The following pages contain representative examples of the syllabi and/or course descriptions followed in various TAM modules. Not all of the syllabi from all TAM courses are contained in this site. Syllabi vary across years, faculty, and sites.

2010-11 Courses

Below are available syllabi from the 2010-11 academic year. Not all courses offered are represented here, and these listings are subject to change.

UNC at Chapel Hill — Required Courses

TAM I Required Courses

All TAM Track I students will take the following courses at UNC-CH during the 2010 fall semester. These courses were specifically designed to introduce students to the TransAtlantic world and focus on comparative approaches to the institutions, politics, policies, and societies of nations on both sides of the Atlantic. 

Varieties of Welfare Capitalism (3 credits)
Professor Peter Starke from the University of Bremen will teach this class while Professor John Stephens is on leave for the semester.
The course will examine the development of different types of welfare states in Europe and North America. The course will be structured around the concept of “welfare states regimes”, as defined by Gøsta Esping-Andersen in his path breaking book, Three Worlds of Welfare Capitalism. The course moves back and forth from broad conceptual issues to examination of developments in several countries which represent the different welfare state types, including the United States and Britain as liberal welfare states, Sweden as a social democratic welfare state, Germany as a Christian democratic welfare state, and Italy as a southern or Mediterranean variant of the Christian democratic regime
Download Course Syllabus (PDF)

US-EU Lecture Series (1 credit – pass/fail class)
Professor: Milada Vachudova
This weekly lecture series will draw primarily on the expertise of Europeanist faculty from UNC-CH and beyond.  Topics will focus on EU and/or US foreign and domestic politics as well as on contemporary transatlantic relations. Each week, two TAM students will be required to research the up-coming topic and speaker; these students will introduce the lecturer and will lead the discussion following the talk.  TAM students will also be required to participate in an on-line discussion forum focused on the lectures. 
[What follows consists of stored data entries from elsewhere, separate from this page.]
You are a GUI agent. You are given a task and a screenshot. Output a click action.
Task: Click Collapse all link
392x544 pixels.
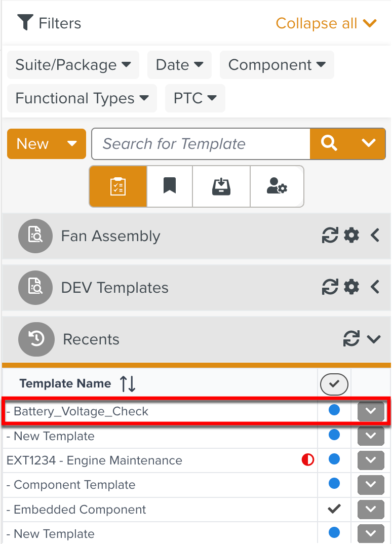(x=326, y=23)
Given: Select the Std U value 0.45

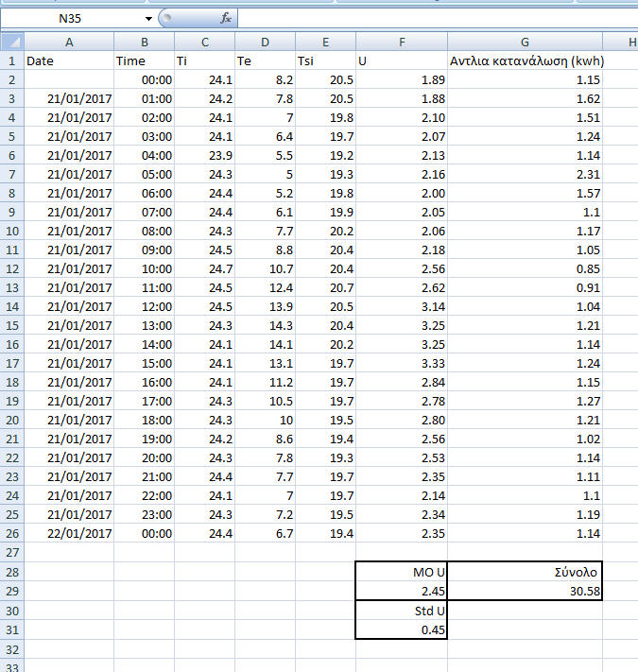Looking at the screenshot, I should click(402, 629).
European Integration: Theories, Institutions and Decision-Making Processes (3 credits)
Professor Christiane Lemke – (visiting from the University of Hannover in Germany) 
The seminar will begin with a brief introduction to the European integration process, then cover major theories of integration, the institutions of the EU, including the most recent EU-reform process and some major policies of the EU.  For more information about Prof. Lemke, please see her website at the University of Hannover.
2010 Syllabus (PDF)

The EU as a Global Actor (3 credits)
Professor: DAAD Professor Holger Moroff - www.moroff.eu
The seminar focuses on the EU’s external relations and foreign policies. The EU is not a classical actor in international relations as it enjoys more decision making powers than an international organization and less than a unitary state. However, these powers vary according to the degree of integration in different policy fields. We shall look at a diverse set of EU external policies ranging from trade and soft security issues to diplomatic and military developments as well as US-EU relations.
Download Course Syllabus (PDF)

TAM I Elective Courses

Below please find a list of the TAM I elective course offerings for fall 2010.  Each TAM I student will enroll in ONE class on this list.   Typically only 5 TAM students may enroll in each elective course. 

1. POLI 438 - Democracy and International Institutions in an Undivided Europe
Professor Milada Vachudova
This class explores the collapse of communist rule in 1989, and the reaction of international institutions to the challenges of democratization, economic transition, ethnic conflict and European integration in an Undivided Europe.
Professor Vachudova’s website | Course Syllabus

2. PUBH 600 – Health Care in the US
Professor Sue Tolleson-Rinehart
The purpose of this course is to introduce you to the fundamental organization, behavior, financing, and challenges of the health system of the United States. The course treats the entire edifice of American health care as "the American health system," and intends to examine it in toto, including by comparing it to other national health systems, and in part, by examining critical components of the system.
2008 Syllabus (PDF)

3. PUBH 510 – Interdisciplinary Perspectives in Global Health
Professors Peggy Bentley and Gretchen Van Vliet
This course will explore contemporary issues, problems and controversies in global health through an interdisciplinary perspective; examine the complex tapestry of social, economic, political and environmental factors that affect global health; analyze global health disparities through a social justice and human rights lens; and expose students to opportunities in global health work and research.
Prof. Bentley's website | Prof. Vliet's Website | Course Syllabus (PDF)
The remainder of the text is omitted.